Earlier this week, we were on an exploratory trip to Berlin. Monday through Wednesday, we were hunting for our new apartment (and found one we adore) and looking into the areas we could end up living. The apartment we like does have a small balcony which we’ll likely fill up with herbs and a few tomato plants. I might even manage to get the jean butts up there.
But something which seems to be extremely popular in Berlin is guerilla gardening within the tiny spaces between your front door and the street. And I love it!
Just down the street from us, one of the nearby tenants has put up a small fence (so people can’t park their bike in there) and created a little garden of wild strawberries and flowers.
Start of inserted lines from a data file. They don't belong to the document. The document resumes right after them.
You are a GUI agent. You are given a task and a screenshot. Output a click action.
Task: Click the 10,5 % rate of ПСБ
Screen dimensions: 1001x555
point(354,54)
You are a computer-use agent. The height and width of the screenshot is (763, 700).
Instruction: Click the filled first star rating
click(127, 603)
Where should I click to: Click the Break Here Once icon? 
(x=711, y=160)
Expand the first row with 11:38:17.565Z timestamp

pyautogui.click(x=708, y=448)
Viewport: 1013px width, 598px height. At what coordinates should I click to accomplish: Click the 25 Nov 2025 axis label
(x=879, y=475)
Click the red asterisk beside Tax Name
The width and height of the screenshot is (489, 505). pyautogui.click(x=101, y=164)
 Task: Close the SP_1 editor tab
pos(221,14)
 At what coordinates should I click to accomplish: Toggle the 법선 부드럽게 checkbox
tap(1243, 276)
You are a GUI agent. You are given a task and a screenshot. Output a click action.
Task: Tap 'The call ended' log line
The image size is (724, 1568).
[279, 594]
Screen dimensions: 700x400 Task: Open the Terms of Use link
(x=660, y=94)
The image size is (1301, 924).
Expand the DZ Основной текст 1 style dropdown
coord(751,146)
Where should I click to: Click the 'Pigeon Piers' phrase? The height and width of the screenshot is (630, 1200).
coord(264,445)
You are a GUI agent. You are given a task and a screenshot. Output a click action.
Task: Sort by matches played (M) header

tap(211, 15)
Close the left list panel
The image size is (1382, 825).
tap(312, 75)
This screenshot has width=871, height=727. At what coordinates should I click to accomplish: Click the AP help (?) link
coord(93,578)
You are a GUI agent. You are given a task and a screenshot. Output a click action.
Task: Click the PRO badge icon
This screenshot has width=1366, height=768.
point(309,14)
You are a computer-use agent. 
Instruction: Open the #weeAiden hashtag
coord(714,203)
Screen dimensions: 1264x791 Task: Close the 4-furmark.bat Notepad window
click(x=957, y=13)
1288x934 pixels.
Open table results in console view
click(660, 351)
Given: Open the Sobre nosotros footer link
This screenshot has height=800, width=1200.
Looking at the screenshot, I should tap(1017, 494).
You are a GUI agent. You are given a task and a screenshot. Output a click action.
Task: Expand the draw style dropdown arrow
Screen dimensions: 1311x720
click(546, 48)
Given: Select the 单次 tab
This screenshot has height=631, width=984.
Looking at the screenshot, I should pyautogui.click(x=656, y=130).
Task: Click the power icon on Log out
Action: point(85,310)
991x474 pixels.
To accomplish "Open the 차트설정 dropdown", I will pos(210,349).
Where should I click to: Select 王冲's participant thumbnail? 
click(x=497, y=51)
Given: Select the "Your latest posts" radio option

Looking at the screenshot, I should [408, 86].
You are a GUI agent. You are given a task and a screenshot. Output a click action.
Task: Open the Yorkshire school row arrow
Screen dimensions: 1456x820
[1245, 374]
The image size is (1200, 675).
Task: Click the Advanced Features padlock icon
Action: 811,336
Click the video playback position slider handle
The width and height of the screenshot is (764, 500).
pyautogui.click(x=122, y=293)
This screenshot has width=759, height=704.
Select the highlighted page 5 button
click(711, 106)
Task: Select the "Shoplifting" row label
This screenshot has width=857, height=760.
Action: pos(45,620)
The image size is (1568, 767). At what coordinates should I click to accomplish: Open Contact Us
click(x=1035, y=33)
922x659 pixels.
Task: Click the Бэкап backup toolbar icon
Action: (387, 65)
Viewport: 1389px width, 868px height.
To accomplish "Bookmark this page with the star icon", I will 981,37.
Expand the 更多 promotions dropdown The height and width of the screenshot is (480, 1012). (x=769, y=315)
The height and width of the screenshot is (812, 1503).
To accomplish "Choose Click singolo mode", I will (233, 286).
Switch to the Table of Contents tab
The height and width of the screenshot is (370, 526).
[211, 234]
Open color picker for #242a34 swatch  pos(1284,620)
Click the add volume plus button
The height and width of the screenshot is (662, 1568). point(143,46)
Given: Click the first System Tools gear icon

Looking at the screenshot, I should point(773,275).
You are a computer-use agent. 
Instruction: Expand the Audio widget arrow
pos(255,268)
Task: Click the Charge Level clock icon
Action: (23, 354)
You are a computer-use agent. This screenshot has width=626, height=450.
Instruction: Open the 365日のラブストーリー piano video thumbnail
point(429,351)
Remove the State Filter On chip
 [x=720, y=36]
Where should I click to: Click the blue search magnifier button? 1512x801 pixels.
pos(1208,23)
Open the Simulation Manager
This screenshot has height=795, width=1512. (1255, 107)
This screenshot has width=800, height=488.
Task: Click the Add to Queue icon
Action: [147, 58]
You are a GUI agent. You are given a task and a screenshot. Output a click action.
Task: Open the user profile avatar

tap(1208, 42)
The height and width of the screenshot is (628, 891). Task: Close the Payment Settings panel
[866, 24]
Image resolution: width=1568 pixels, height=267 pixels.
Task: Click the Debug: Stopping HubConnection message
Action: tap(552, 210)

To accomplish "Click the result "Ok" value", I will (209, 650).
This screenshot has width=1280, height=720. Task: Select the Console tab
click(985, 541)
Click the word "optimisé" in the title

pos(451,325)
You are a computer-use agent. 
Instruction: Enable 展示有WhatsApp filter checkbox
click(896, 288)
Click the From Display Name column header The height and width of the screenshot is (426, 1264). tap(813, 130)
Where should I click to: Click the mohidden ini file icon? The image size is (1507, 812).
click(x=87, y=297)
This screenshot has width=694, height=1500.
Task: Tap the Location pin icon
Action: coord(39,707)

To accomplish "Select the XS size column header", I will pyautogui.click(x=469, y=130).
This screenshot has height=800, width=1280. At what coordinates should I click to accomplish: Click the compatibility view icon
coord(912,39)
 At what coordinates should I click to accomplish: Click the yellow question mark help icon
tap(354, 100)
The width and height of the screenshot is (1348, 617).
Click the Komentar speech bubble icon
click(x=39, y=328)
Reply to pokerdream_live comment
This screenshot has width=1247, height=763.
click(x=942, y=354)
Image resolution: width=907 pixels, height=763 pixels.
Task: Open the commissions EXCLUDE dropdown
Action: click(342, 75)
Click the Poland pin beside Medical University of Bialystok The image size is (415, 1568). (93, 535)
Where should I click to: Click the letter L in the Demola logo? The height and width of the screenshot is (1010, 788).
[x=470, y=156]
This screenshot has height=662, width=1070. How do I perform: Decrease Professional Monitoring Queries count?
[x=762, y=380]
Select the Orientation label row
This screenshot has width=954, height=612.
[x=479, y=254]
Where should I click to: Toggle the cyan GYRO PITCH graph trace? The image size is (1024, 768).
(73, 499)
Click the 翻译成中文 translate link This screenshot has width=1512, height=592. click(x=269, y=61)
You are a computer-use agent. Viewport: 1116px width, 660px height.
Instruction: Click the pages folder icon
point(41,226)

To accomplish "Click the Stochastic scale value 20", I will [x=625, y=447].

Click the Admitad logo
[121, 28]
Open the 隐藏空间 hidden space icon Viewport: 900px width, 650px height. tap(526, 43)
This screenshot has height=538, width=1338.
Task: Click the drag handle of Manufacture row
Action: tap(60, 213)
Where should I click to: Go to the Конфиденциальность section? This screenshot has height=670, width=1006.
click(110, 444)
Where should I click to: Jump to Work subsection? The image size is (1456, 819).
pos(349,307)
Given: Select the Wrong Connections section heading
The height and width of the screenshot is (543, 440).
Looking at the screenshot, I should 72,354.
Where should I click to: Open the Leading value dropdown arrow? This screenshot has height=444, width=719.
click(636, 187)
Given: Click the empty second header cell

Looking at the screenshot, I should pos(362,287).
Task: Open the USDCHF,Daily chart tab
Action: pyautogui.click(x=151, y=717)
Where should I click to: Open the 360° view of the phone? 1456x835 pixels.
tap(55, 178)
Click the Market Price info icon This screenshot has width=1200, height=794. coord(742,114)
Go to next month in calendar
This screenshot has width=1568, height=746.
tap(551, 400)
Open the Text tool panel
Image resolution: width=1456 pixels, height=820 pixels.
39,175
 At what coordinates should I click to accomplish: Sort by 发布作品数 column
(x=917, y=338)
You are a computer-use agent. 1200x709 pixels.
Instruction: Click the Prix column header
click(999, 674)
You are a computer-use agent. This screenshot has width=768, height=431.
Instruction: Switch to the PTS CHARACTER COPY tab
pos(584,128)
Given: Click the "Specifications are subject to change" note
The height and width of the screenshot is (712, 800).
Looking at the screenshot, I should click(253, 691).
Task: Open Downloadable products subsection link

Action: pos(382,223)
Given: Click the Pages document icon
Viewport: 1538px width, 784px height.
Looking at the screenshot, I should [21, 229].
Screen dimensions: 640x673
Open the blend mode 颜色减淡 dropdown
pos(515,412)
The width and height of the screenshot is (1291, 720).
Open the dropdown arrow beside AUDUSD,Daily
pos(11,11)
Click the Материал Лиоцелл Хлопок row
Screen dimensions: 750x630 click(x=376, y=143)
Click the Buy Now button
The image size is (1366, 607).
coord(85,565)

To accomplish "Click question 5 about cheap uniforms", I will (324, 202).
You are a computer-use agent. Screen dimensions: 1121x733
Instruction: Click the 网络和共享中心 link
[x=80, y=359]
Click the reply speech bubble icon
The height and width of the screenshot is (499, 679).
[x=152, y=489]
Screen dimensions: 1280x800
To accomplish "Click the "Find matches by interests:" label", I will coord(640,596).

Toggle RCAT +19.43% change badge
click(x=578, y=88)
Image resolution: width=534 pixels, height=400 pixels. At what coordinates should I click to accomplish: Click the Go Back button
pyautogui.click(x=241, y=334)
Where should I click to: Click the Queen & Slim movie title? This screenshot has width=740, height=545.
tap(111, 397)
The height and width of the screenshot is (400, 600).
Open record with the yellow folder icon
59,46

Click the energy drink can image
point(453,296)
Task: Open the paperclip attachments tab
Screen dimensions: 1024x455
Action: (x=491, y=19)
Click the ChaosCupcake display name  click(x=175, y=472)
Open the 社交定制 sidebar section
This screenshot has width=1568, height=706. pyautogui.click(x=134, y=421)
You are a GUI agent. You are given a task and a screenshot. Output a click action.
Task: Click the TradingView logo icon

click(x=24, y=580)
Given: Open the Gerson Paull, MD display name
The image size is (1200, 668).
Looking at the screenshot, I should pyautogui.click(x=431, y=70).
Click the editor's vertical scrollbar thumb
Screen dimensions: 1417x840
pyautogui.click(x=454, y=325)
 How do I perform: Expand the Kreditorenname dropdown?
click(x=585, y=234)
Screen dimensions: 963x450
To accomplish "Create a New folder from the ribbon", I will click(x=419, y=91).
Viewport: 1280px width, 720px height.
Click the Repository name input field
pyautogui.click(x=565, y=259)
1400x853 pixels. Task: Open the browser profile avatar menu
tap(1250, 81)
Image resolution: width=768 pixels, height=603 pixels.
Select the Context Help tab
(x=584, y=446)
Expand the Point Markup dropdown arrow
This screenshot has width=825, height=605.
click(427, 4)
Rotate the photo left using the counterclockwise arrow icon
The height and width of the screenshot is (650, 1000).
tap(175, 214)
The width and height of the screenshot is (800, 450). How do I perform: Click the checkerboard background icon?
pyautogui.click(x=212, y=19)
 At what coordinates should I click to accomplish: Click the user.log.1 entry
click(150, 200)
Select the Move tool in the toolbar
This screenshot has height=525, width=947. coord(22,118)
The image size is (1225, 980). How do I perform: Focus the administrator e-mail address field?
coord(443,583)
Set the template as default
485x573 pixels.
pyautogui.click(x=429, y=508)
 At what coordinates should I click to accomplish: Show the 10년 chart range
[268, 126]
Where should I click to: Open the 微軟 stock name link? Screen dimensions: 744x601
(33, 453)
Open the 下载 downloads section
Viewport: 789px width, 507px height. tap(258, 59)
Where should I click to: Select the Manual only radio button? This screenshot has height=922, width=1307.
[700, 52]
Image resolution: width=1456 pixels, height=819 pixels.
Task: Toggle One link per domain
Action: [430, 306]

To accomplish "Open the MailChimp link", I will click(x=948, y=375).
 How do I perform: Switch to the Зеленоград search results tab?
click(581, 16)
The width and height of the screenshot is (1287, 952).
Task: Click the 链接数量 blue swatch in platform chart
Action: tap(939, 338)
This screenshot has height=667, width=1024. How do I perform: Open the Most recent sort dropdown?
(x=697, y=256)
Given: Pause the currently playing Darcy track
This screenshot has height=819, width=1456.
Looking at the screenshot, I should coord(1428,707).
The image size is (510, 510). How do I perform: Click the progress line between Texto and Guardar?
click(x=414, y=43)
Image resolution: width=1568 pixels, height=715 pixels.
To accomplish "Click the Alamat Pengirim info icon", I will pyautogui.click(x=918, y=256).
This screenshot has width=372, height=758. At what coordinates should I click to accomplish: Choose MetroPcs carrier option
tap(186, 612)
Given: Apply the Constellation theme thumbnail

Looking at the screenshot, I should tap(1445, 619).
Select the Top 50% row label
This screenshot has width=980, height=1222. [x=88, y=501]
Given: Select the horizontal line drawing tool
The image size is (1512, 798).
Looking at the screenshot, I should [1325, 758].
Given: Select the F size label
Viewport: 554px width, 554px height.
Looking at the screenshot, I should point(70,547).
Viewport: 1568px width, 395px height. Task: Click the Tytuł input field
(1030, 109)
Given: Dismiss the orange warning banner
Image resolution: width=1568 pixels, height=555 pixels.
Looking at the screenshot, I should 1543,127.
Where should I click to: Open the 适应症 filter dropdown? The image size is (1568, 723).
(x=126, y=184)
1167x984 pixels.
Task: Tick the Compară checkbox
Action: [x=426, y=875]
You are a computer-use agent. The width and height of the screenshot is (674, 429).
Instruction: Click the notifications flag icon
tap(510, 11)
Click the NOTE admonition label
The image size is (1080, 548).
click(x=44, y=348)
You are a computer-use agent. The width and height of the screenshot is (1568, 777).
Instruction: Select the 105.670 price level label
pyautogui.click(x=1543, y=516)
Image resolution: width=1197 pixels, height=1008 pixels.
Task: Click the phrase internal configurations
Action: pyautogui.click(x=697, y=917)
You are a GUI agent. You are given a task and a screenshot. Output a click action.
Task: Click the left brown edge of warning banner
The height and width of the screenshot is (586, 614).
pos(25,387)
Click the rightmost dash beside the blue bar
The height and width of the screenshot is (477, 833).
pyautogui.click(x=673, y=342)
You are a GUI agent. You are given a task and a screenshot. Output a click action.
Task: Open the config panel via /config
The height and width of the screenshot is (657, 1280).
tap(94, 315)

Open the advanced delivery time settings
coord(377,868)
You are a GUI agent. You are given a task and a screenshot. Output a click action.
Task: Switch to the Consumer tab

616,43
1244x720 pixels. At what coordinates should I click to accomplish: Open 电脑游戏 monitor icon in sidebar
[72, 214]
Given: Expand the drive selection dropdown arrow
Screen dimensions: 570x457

While I’m not certain I would actually be brave enough to eat something which was just growing out in the open to be tampered with by everyone, I love the idea of turning these otherwise dead, brown spaces into thriving green areas.
Most of the spaces we saw only had some sort of flowers growing in them, but a few of them herbs as well. And I also saw many a balcony loaded up with tomato plants, strawberries and the like. So all of this is extremely encouraging for our upcoming move. I even have a few ideas of place we may be able to invade to grow some actual edibles – with or without the permission of others. 🙂
In fact, there is a courtyard garden that our new apartment overlooks which I have to wonder about. It would be perfect for a family plot….the question is really just how one goes about gaining access to it.
I can already tell that although gardening takes on a rather different form in Berlin, it’s going to be quite adventurous and a lot of fun.
A few other Berliners have started an initiative called Gemüsekorb (“vegetable basket”) to use abandoned shopping carts as mobile gardens. They’ve planted everything from flowers to tomatoes to potatoes in them — and they can be wheeled around from time to time so they don’t become a nuisance or get reported. Yes, one major risk with guerrilla gardening is that your stuff will get stolen — but I guess that’s all just part of the game. Last year, a course on how to set up your own baskets was run and everyone got to take home a basket with them. Pretty slick really.
In Templehof, you can visit the gardens in Schillerkiez which are set up at the old Templehof airport which was closed several years ago.
In Kreuzberg, check out the community garden, Garden Rosa Rose. Or the 6,000 sq meter Prinzessingarten (Princess Garden), built entirely in crates so that it can be moved on short notice — since the lease is on a year-to-year basis.